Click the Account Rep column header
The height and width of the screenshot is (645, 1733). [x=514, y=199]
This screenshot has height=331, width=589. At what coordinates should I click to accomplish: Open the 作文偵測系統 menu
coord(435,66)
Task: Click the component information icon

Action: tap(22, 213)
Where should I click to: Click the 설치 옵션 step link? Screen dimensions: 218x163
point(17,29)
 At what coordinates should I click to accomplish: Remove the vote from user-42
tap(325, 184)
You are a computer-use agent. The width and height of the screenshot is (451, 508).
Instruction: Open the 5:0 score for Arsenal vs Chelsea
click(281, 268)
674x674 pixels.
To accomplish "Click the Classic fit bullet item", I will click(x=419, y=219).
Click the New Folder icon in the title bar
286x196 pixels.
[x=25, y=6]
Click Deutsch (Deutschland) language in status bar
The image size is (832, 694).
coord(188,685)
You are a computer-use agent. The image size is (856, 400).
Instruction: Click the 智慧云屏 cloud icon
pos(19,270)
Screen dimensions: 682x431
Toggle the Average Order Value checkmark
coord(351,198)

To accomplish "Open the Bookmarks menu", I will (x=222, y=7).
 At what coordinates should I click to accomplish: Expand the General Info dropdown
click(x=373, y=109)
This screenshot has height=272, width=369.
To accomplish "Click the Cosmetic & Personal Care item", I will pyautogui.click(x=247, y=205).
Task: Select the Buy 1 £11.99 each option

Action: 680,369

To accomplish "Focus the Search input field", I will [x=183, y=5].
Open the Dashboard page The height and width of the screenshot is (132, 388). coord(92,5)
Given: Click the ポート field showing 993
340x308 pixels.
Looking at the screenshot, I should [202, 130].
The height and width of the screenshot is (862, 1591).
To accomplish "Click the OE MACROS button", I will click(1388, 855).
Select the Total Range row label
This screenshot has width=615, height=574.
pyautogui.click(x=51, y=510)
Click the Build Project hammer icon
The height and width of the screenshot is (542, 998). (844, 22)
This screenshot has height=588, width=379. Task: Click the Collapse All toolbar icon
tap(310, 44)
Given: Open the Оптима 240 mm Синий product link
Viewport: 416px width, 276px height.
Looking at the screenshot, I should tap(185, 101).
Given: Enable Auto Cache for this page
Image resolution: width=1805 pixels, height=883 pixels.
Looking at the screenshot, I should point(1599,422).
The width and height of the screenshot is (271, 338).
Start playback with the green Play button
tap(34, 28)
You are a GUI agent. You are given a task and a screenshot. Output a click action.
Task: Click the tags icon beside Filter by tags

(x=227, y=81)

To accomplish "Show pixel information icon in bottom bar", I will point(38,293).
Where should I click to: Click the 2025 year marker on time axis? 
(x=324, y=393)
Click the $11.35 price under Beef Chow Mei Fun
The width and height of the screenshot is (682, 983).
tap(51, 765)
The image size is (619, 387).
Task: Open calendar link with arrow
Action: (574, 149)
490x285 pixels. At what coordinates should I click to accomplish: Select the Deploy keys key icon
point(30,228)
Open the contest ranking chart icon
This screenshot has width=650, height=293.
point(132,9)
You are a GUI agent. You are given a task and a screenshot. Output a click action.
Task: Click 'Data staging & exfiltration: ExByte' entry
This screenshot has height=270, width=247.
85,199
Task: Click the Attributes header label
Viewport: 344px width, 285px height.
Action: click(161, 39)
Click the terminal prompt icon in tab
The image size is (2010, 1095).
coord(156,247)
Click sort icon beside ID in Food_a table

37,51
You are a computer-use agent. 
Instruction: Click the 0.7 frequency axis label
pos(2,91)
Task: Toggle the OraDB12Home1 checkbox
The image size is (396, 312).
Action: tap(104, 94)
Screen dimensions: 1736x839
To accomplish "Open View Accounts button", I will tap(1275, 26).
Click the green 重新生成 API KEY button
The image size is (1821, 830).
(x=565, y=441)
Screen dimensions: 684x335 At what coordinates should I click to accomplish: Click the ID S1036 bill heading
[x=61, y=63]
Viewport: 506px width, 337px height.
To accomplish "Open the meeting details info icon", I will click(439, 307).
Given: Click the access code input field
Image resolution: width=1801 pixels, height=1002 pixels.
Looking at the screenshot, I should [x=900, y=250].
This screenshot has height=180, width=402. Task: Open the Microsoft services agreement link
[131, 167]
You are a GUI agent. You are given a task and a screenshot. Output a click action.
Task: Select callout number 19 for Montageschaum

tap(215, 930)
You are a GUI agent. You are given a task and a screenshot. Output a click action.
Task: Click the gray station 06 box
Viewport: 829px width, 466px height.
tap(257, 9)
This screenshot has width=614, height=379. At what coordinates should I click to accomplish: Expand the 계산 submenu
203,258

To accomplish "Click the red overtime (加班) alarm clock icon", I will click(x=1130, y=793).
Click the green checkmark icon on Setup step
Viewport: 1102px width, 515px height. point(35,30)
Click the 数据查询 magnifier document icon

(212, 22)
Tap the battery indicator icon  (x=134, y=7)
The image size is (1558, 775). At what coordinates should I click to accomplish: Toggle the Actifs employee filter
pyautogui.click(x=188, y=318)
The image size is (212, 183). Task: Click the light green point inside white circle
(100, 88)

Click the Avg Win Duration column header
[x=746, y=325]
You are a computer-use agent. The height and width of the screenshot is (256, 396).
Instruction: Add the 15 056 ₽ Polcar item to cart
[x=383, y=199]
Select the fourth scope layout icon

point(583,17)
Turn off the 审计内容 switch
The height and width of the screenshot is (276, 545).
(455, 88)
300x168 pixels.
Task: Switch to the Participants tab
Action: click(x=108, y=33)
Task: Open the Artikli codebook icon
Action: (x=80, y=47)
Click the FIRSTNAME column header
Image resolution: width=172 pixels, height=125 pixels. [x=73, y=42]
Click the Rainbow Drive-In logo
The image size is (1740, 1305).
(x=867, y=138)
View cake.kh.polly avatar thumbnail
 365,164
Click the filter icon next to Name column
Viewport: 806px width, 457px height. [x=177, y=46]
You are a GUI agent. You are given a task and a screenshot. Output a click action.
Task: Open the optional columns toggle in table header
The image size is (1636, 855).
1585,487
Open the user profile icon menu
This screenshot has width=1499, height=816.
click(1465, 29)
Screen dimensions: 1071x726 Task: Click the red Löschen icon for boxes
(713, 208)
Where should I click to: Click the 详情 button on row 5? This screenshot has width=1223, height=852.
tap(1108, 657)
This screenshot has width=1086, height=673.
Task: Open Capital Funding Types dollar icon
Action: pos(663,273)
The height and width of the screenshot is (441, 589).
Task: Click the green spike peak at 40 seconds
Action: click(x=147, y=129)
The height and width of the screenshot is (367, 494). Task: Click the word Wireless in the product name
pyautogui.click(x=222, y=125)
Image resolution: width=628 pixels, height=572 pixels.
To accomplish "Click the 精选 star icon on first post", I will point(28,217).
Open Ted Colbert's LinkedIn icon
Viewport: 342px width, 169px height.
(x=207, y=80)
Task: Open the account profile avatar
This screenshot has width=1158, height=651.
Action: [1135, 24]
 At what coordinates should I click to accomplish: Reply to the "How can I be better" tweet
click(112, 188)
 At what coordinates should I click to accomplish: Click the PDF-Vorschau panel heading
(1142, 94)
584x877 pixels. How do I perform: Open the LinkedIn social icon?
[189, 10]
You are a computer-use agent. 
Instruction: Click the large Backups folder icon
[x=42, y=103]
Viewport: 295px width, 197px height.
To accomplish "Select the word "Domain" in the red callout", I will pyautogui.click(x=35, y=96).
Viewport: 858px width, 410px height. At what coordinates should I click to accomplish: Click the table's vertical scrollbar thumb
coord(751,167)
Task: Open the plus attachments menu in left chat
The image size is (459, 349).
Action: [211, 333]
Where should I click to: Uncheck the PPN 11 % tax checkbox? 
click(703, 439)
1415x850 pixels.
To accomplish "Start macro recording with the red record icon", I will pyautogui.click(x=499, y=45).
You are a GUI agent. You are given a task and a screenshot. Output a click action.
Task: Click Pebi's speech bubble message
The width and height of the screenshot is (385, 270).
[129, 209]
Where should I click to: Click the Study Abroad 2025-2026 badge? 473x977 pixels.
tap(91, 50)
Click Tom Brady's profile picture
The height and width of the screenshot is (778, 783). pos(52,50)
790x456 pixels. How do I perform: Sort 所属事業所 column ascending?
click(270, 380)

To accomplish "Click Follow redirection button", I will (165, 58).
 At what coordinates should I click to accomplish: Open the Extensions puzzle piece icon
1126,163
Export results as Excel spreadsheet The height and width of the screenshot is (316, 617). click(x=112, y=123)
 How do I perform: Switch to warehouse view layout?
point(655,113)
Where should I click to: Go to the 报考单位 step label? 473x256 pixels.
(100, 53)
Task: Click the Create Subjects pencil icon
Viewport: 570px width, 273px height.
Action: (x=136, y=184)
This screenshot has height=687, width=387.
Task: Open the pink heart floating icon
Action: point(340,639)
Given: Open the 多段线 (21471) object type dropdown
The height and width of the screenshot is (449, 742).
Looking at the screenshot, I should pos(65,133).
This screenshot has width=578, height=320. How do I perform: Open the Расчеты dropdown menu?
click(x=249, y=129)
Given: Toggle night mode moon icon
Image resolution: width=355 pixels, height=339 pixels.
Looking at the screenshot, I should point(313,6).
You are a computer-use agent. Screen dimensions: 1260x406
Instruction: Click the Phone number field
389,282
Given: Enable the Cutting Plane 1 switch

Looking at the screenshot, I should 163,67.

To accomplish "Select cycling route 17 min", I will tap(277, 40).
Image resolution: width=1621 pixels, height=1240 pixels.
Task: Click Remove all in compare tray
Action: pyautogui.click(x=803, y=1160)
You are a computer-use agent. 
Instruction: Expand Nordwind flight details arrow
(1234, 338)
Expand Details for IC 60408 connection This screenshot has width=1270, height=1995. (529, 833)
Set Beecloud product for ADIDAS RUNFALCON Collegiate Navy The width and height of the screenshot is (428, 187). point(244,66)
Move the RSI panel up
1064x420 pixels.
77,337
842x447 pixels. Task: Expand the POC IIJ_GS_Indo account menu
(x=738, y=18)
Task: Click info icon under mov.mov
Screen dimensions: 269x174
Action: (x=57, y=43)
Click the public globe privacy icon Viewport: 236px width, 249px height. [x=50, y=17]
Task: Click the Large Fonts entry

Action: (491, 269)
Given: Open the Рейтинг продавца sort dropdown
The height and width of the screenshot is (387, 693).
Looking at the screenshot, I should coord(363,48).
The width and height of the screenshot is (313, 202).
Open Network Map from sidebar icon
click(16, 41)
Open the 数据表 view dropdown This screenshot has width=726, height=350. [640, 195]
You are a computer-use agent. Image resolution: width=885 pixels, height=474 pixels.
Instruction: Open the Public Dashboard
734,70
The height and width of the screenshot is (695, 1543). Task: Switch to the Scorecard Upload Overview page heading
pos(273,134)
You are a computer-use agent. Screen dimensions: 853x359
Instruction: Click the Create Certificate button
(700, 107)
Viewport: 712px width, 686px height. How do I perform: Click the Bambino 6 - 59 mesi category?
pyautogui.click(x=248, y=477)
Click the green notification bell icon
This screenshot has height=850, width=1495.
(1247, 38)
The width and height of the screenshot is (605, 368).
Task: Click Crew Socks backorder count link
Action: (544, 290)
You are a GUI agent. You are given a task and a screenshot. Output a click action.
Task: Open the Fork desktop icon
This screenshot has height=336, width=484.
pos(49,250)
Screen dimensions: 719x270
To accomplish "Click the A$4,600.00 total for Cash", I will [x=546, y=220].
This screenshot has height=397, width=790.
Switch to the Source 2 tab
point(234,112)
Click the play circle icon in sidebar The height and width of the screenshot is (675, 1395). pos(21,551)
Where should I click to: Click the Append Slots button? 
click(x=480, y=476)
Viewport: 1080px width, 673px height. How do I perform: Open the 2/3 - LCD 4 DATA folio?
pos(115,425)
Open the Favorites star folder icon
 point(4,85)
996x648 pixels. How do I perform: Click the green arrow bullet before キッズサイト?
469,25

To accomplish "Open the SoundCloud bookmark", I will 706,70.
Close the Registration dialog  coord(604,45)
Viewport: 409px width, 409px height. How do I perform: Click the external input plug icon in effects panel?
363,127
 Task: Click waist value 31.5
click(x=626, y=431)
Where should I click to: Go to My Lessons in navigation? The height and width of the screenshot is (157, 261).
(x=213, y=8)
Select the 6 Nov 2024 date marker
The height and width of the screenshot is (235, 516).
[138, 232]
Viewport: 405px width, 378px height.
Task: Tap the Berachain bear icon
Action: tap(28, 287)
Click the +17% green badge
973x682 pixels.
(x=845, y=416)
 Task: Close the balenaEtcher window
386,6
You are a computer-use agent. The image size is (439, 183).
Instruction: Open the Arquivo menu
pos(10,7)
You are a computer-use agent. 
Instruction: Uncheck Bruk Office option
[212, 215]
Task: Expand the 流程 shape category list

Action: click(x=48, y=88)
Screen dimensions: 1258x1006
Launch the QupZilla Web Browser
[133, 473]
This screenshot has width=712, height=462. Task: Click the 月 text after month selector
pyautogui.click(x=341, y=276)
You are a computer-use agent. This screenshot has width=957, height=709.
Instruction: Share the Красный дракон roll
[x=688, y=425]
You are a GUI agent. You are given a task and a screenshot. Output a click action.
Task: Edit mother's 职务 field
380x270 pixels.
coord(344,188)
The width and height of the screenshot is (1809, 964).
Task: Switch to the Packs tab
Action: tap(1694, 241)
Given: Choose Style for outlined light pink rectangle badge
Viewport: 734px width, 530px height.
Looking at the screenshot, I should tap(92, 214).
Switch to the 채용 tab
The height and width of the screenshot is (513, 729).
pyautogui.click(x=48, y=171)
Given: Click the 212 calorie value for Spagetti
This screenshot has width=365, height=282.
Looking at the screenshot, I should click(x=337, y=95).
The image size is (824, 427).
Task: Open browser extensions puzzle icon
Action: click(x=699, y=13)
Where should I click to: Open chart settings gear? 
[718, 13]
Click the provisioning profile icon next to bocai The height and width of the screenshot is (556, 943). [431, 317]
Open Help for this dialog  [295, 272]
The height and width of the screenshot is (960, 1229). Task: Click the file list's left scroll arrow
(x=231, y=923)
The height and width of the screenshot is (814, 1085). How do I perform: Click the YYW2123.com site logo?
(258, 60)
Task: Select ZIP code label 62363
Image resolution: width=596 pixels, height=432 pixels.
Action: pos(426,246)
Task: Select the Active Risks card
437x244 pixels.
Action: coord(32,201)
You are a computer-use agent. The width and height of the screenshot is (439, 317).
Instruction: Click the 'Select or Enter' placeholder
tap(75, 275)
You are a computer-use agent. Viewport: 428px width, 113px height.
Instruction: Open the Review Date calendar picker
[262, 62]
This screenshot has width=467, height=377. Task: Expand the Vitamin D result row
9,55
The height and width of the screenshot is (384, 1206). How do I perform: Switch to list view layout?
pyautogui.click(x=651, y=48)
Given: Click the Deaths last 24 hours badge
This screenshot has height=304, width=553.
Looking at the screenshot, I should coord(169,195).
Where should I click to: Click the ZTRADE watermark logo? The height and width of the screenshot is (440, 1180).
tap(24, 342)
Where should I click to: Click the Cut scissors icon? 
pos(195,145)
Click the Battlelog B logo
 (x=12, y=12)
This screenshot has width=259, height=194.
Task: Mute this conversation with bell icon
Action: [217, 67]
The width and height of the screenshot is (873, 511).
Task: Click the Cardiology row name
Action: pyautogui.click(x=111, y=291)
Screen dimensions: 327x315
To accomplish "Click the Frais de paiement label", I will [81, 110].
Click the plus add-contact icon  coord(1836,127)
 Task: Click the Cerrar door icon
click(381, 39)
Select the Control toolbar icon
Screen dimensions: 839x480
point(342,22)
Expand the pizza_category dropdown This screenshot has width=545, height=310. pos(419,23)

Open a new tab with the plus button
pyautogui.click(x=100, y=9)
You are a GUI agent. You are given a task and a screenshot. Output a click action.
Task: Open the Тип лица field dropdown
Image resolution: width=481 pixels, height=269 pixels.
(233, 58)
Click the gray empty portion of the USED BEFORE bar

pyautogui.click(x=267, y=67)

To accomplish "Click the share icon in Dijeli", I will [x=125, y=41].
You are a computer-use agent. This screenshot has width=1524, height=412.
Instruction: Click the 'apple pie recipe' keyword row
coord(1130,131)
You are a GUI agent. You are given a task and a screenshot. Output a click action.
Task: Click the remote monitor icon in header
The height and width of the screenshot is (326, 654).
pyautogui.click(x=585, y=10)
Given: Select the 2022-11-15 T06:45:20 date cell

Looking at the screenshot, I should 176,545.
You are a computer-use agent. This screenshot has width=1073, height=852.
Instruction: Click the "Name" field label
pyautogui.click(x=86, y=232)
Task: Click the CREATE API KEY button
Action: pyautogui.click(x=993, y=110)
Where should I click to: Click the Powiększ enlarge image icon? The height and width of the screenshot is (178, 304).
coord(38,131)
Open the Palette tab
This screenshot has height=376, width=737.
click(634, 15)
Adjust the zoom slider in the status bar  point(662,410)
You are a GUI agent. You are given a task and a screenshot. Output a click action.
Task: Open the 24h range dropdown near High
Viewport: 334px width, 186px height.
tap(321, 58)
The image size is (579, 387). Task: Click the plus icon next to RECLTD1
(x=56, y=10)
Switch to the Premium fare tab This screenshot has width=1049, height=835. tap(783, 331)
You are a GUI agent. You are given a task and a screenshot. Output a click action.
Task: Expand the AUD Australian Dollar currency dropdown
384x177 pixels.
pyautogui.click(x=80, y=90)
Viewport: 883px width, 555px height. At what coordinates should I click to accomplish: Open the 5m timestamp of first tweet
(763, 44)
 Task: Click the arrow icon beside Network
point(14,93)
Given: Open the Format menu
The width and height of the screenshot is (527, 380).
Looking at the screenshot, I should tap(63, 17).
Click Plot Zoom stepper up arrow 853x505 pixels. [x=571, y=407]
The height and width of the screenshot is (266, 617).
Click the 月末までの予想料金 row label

******************************

**Task to complete:**
Transcribe the records above exactly, beginning at the line that contains "380x270 pixels." and ending with the line that contains "Given: Click the 212", both included, and nothing else.

**Answer for this exercise:**
380x270 pixels.
coord(344,188)
The width and height of the screenshot is (1809, 964).
Task: Switch to the Packs tab
Action: tap(1694, 241)
Given: Choose Style for outlined light pink rectangle badge
Viewport: 734px width, 530px height.
Looking at the screenshot, I should tap(92, 214).
Switch to the 채용 tab
The height and width of the screenshot is (513, 729).
pyautogui.click(x=48, y=171)
Given: Click the 212 calorie value for Spagetti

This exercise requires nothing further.